Dupuytren contracture
Overview
Dupuytren contracture is a condition characterized by the bending of one or more fingers toward the palm of the hand, making it difficult for the affected fingers to fully extend. This condition is marked by the development of knots of tissue beneath the skin, which eventually form a thick cord that can cause the fingers to bend. As time passes, Dupuytren contracture tends to worsen progressively.
Symptoms
Dupuytren contracture is a condition that progresses gradually over time. The initial symptom is the development of a firm lump in the palm of the hand, which may or may not be painful. As the condition advances, this lump can extend into a tough cord beneath the skin and into the finger. This cord often tightens and pulls the affected finger toward the palm. Typically, Dupuytren contracture primarily affects the two fingers farthest from the thumb, and it commonly affects both hands.
Causes
It is uncertain what causes Dupuytren contracture. The illness typically runs in families. Men are more likely than women to have it.
Risk factors
The following are risk factors for Dupuytren contracture:
- Age. The most prevalent age at which Dupuytren contracture arises is after 50.
- Gender. Dupuytren is far more common in men than in women. Men may experience worsening symptoms that worsen faster.

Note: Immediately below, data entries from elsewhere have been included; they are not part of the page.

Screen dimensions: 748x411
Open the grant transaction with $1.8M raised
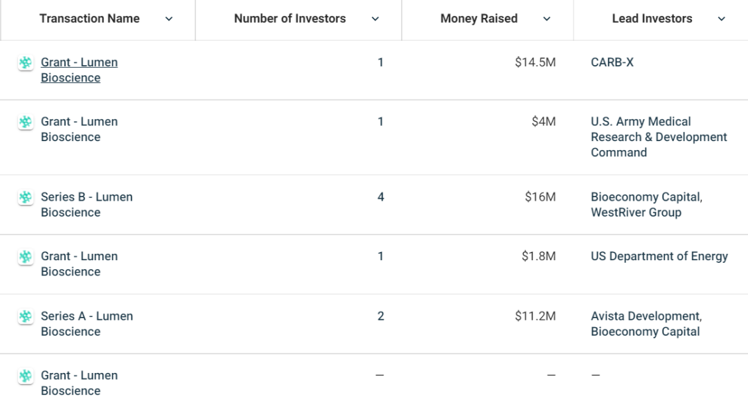(x=79, y=264)
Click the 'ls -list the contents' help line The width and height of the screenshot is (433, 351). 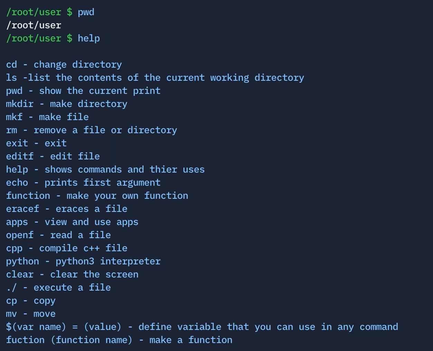[155, 78]
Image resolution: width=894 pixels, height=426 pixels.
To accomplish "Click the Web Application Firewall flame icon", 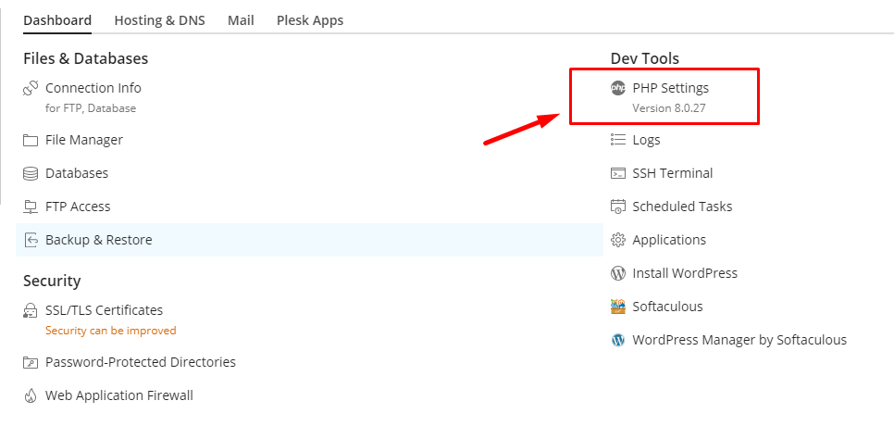I will (31, 395).
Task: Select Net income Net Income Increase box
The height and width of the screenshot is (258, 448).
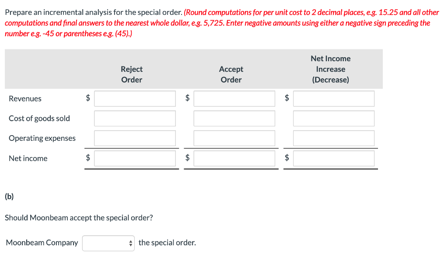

- Race. Individuals with ancestry from Northern Europe are more susceptible to the illness.
- Family history. Oftentimes, Dupuytren contracture runs in families.
- Occupation. Research indicates a link between vibrating tool users and Dupuytren contracture.
- Diabetes. Diabetes increases the chance of Dupuytren contracture.
- Tobacco and alcohol use. The risk of Dupuytren contracture is increased by both alcohol consumption and tobacco use
- Other medical conditions. Having epilepsy and other seizure disorders, alcohol use disorder (also known as alcoholism), HIV and AIDS, or vascular disease.
Diagnosis
In most cases, Dupuytren contracture can be diagnosed by examining the hands, and additional tests are rarely necessary. Doctors typically compare both hands to look for any puckering or dimpling of the skin on the palm. They also use their hands to apply pressure to specific areas of the hands and fingers to check for the presence of hard bands of tissue or knots.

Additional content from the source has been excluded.